Welcome to the forums,

We paid more than 17 for ours. For what it's worth we live in the NYC area where everything is more.







One thing to keep in mind is buying from a reputable dealer in your area will make getting warranty work easier if it's necessary. We knew we could count on good service from the dealer we bought from.

The dry weight on ours was 4300# in change according to the sticker in the cabinet above the sink. Based on the dry weight and wet weight of our previous trailer (I had it weighed), I estimate we have about 600# of gear which puts us at just under 5000#. You can figure out your weights and see if you may or may not exceed your gross vehicle weight or gross combined weight. This link http://www.geocities.com/dgrvweb/ has some great info on calculating what your truck can tow.

Good luck and enjoy









Mike


----------



## edt (Jan 30, 2004)

I pull a 21rs with an GMC Envoy. It can handle 5700lbs. I am closer the limits of my truck than I really like... On the other hand, I have had no problems pulling. This includes a trip from Montreal to Virgina Beach, then up into the mountians and along the skyline drive.

On some of the extended uphill runs (30mins and longer) in 100F temps I did keep my eyes on the engine coolant temp. With the AC on it reached about 3/4 on the gauge (half about 212F is normal) - any higher and I would have turned off the AC...

I do not have a fancy hitch. Just the basic with weight distribution and a friction antisway attachment.

Ed


----------



## Castle Rock Outbackers (Jan 18, 2004)

Ask your dealer to see the service department. How many bays do they have? What are their hours? And the biggest question, if you buy from them do you get appointment preference over customers who purchased their RV elsewhere?

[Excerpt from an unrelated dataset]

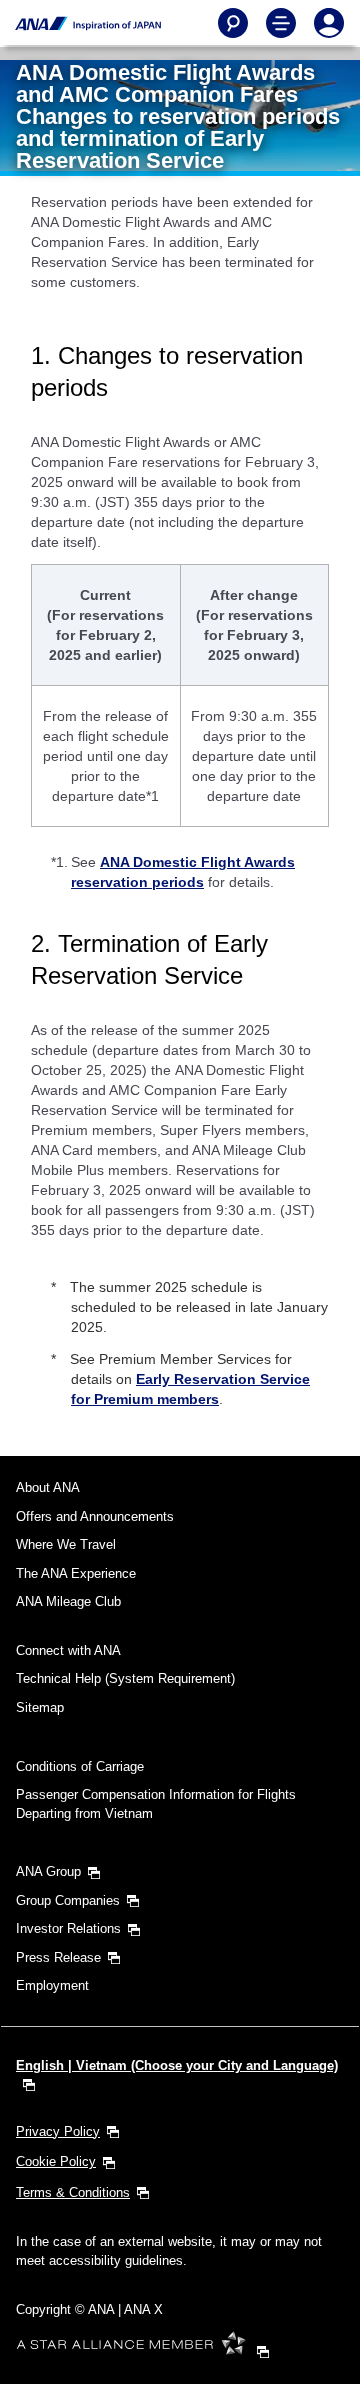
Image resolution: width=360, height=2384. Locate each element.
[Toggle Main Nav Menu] (281, 23)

We purchased our 26 RS from Steve Casey's in Wheat Ridge, CO. They have a policy when it comes to service appointments. When calling for an appointment, Steve Casey customers get first priority. If there are service appointments still available, non-Steve Casey customers are offered those.

That was a big selling point for us. When negotiating the purchase, we told them we had two choices, them and another dealer in Colorado Springs. We told them essentially it came down to price, and the dealer in Colorado Springs told me that whatever Steve Caseys offered, subtract $1,500 from that.

In the end, Steve Casey's wanted our business, so they even beat the best deal fron the Colorado Springs dealer. And when it comes to service, we have priority over non-Steve Casey customers at a dealer in north Denver.

So, it's not just the price...it's the quality of your dealer, too.

Randy


----------



## Y-Guy (Jan 30, 2004)

Not sure where you live, but that can make a huge difference. I live in Washington State and I saw prices for the 28RSS for 16,500 but out here I couldn't find one for less than about 19,500, finally got my local dealer down around 18,500 with some options added in, when I asked two other dealers to see if they could beat the price they both suggested I buy it, they knew they could sell theirs for the full price I'm sure. Shipping to get a camper here runs about a buck a mile then our state wants another seal sticker on it.

After reading here, and on RV.net plus searching google for your camper you'll have a better idea what others are paying and what is reasonable.

Most all of the Outbacks come one way, fully loaded with both option packages.

I completely agree about meeting the service manager, I did before I would sign on the dotted line. Sales guy was more than willing and the service manager was very nice, answered some questions about the outback and gave me a look at the service department (from the outside). I asked how many service techs worked there and how long they had been with them, and who worked on the Outbacks.


----------



## Out-Back-N (Feb 9, 2004)

We too are looking to purchase the Outback 21rs. We are in Washington State as well and have only located one dealer who carries the Outback. Any suggestions for Western Washington or Northwestern Oregon dealers to contact? 
We have cash in hand and are ready to buy but would like to get into for a reasonable price. Wondering if 15 or 16K out the door is too much to hope for?
Cheers! sunny 
Kay


----------